Memang benar bahwa Indonesia dijajah oleh Belanda, namun penjajahan yang dimaksud tidak terjadi seperti penjajahan yang dilakukan oleh sebuah bangsa barbar yang melancarkan invasi dengan kekuatan senjata dan serta merta memperbudak orang - orang di daerah jajahannya. Sebagaimana kita ketahui, bangsa Eropa, termasuk Belanda masuk ke Indonesia melalui jalur perdagangan. Penjajahan yang dilakukan Belanda adalah penjajahan melalui sistem yang kemudian memberikan legitimasi kepada Belanda untuk bertindak sewenang - wenang kepada bangsa Indonesia. Jadi, dua hal ini harus dipahami bersama - sama, yaitu Sistem dan Penindasan. Tidak boleh dipahami hanya sistemnya saja, ataupun hanya penindasannya saja.
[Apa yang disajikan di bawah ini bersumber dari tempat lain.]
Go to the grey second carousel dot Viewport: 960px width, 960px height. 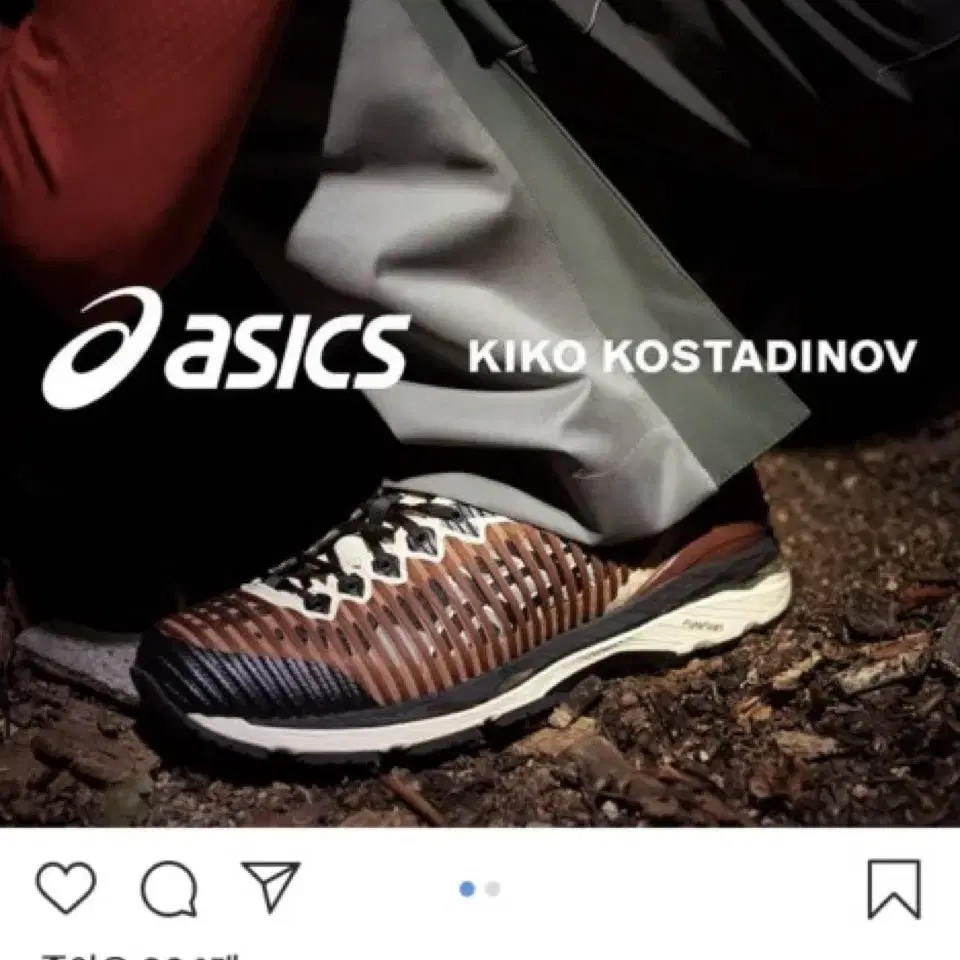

Sebagaimana kita ketahui, dalam setiap sistem, pasti terdapat celah untuk menyimpangi sistem tersebut. Dalam sebuah sistem yang baik, selalu saja ada celah untuk keburukan. Sebaliknya, dalam sebuah sistem yang buruk, pasti selalu saja ada celah untuk kebaikan. Situasi semacam ini pulalah yang terjadi dalam sistem yang diterapkan pada masa pemerintahan Hindia Belanda. Secara umum, seperti yang sudah dikatakan di awal, pemerintahan Hindia Belanda adalah pemerintahan dengan sistem yang dzalim. Namun, di tengah kedzaliman itu, terdapat beberapa tokoh bangsa yang tetap berpikiran terbuka dan mampu memanfaatkan celah yang terdapat dalam sistem tersebut.